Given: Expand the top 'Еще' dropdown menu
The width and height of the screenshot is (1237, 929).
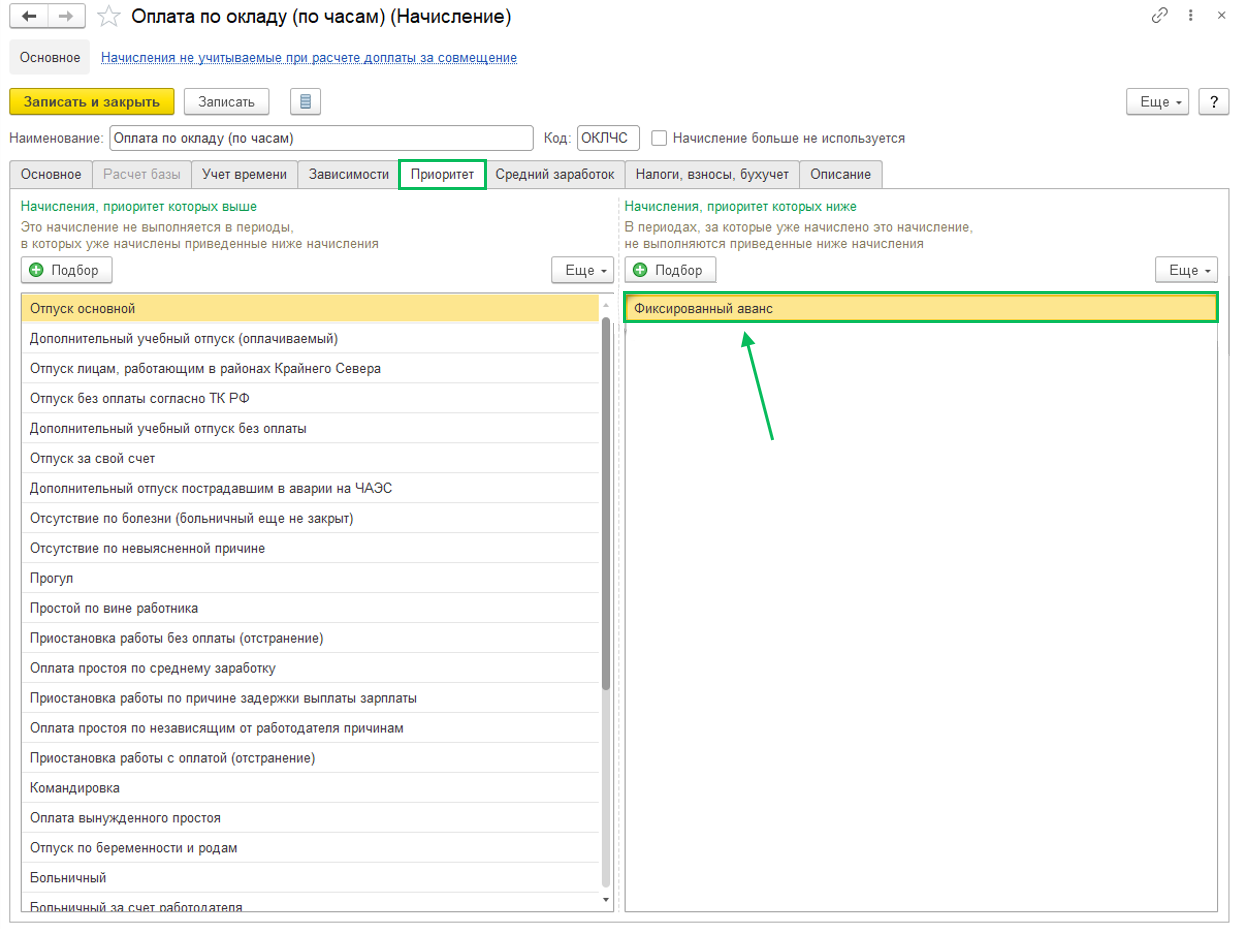Looking at the screenshot, I should tap(1157, 102).
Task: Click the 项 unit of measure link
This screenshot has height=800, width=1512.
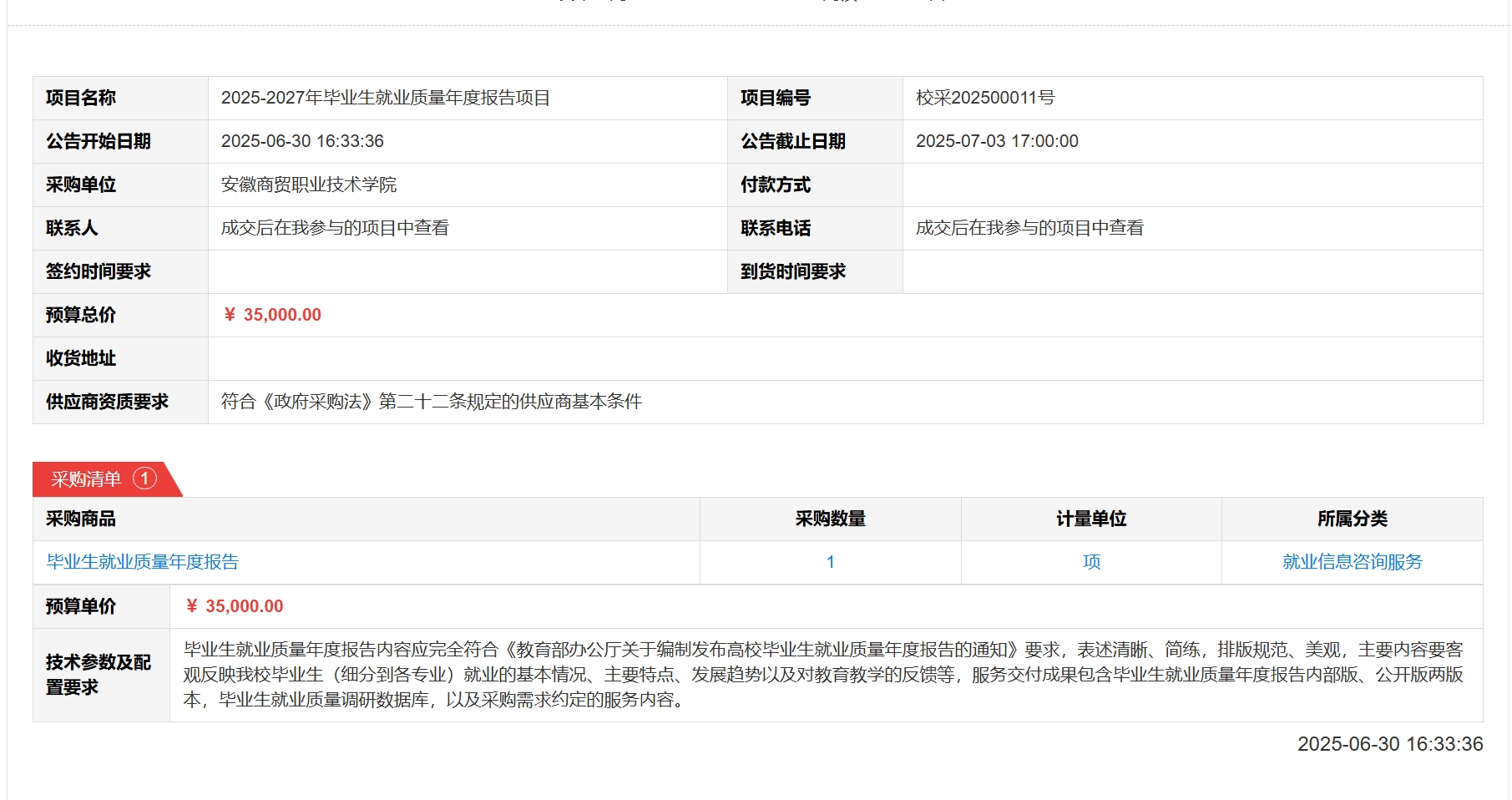Action: (x=1091, y=562)
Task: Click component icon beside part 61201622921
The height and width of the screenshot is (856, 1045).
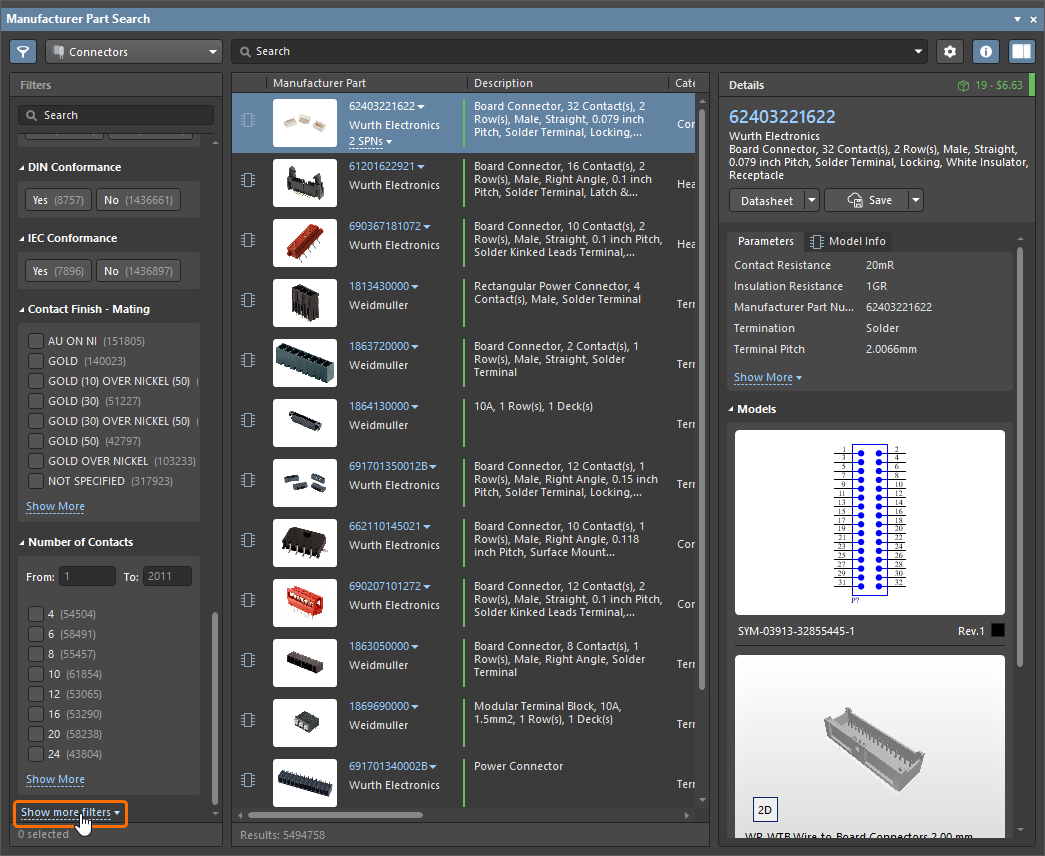Action: [248, 180]
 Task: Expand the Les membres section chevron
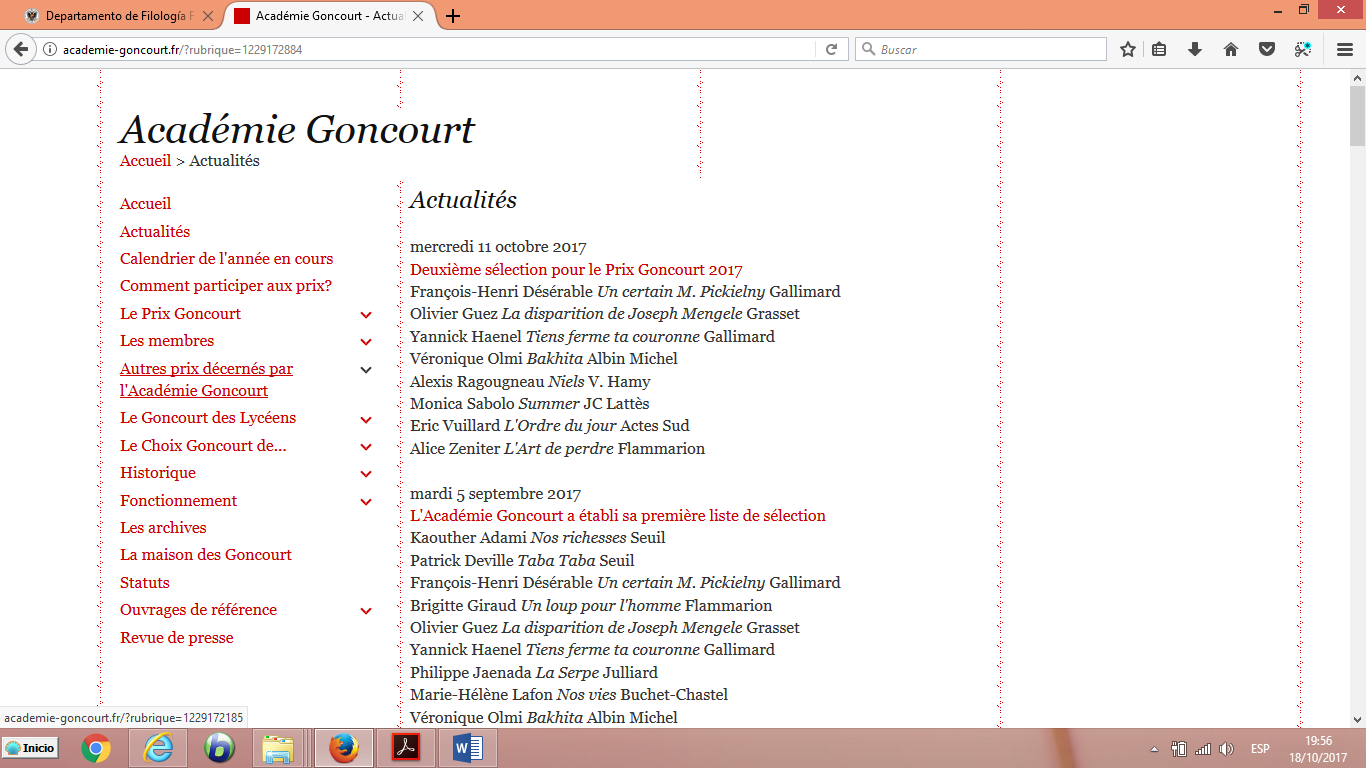tap(366, 342)
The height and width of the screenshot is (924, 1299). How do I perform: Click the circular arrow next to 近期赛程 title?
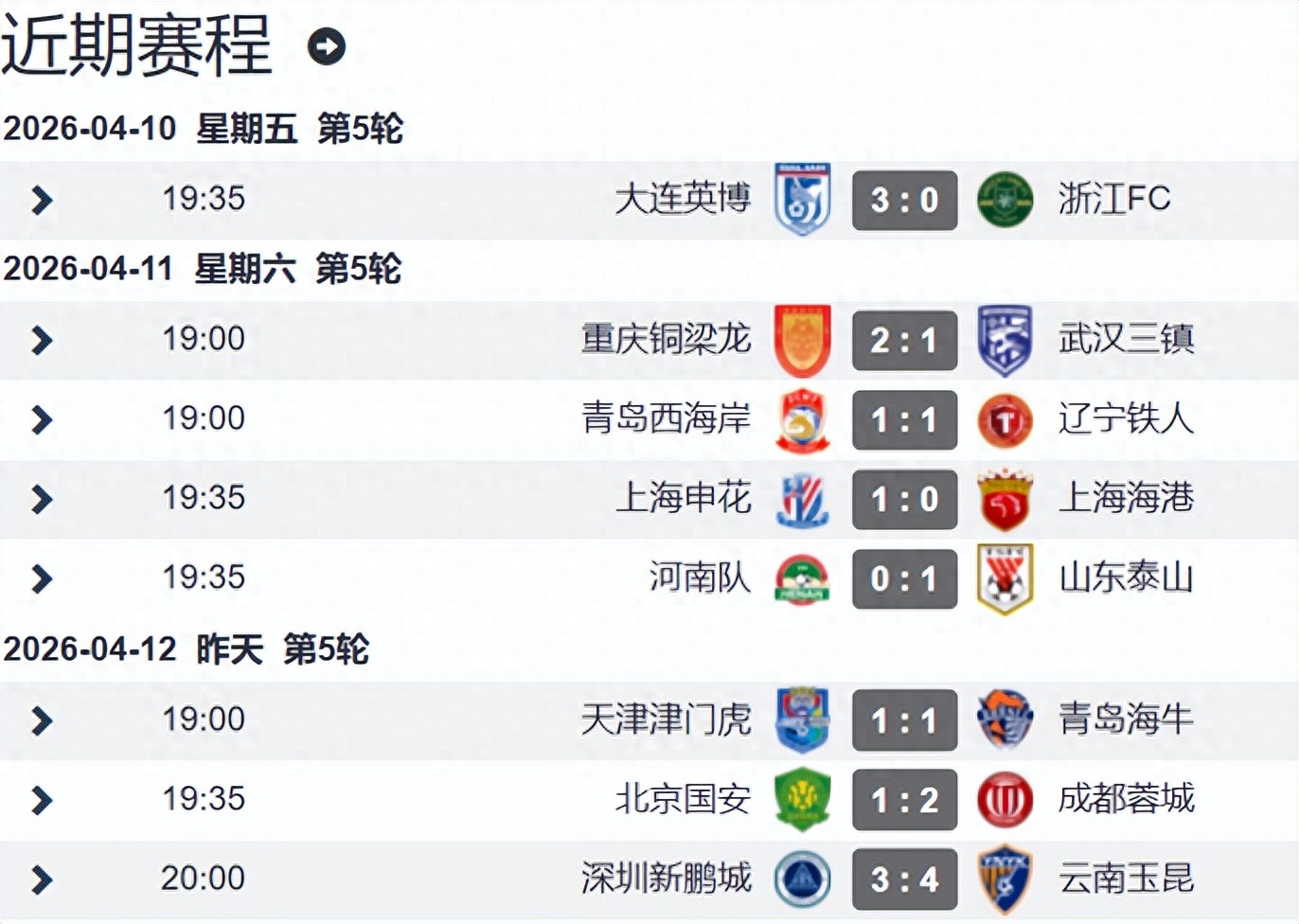[x=327, y=44]
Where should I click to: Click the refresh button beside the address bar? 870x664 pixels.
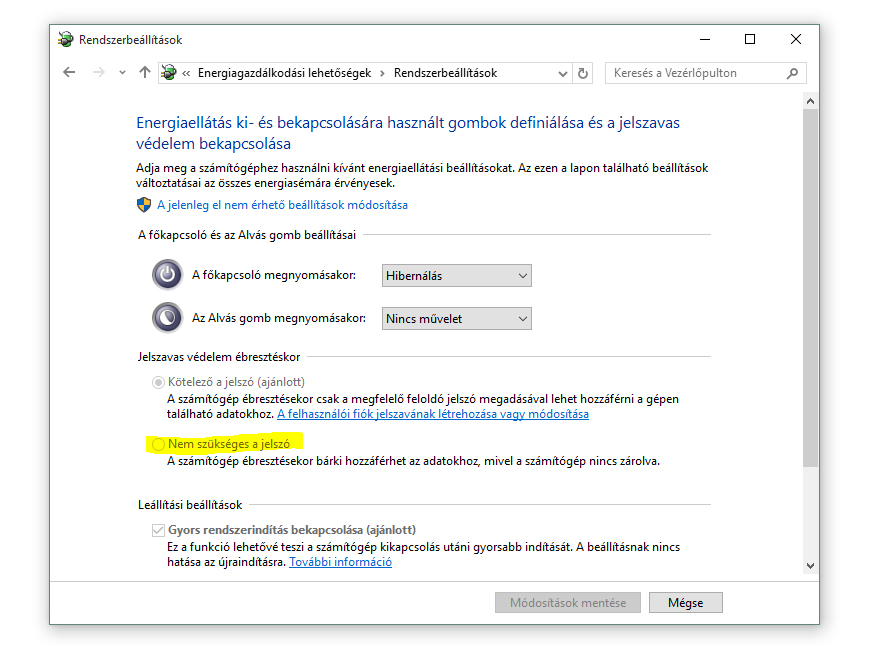pos(585,73)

* [EXERCISE]
Above are the entries; write them out again exactly, omitting the pictures.

* [ANSWER BELOW]
Given: Expand the top 'Еще' dropdown menu
The width and height of the screenshot is (1237, 929).
Looking at the screenshot, I should tap(1157, 102).
Task: Click the 项 unit of measure link
This screenshot has height=800, width=1512.
Action: (x=1091, y=562)
Task: Click component icon beside part 61201622921
The height and width of the screenshot is (856, 1045).
Action: [248, 180]
 Task: Expand the Les membres section chevron
tap(366, 342)
The height and width of the screenshot is (924, 1299). How do I perform: Click the circular arrow next to 近期赛程 title?
[x=327, y=44]
Where should I click to: Click the refresh button beside the address bar? 870x664 pixels.
pos(585,73)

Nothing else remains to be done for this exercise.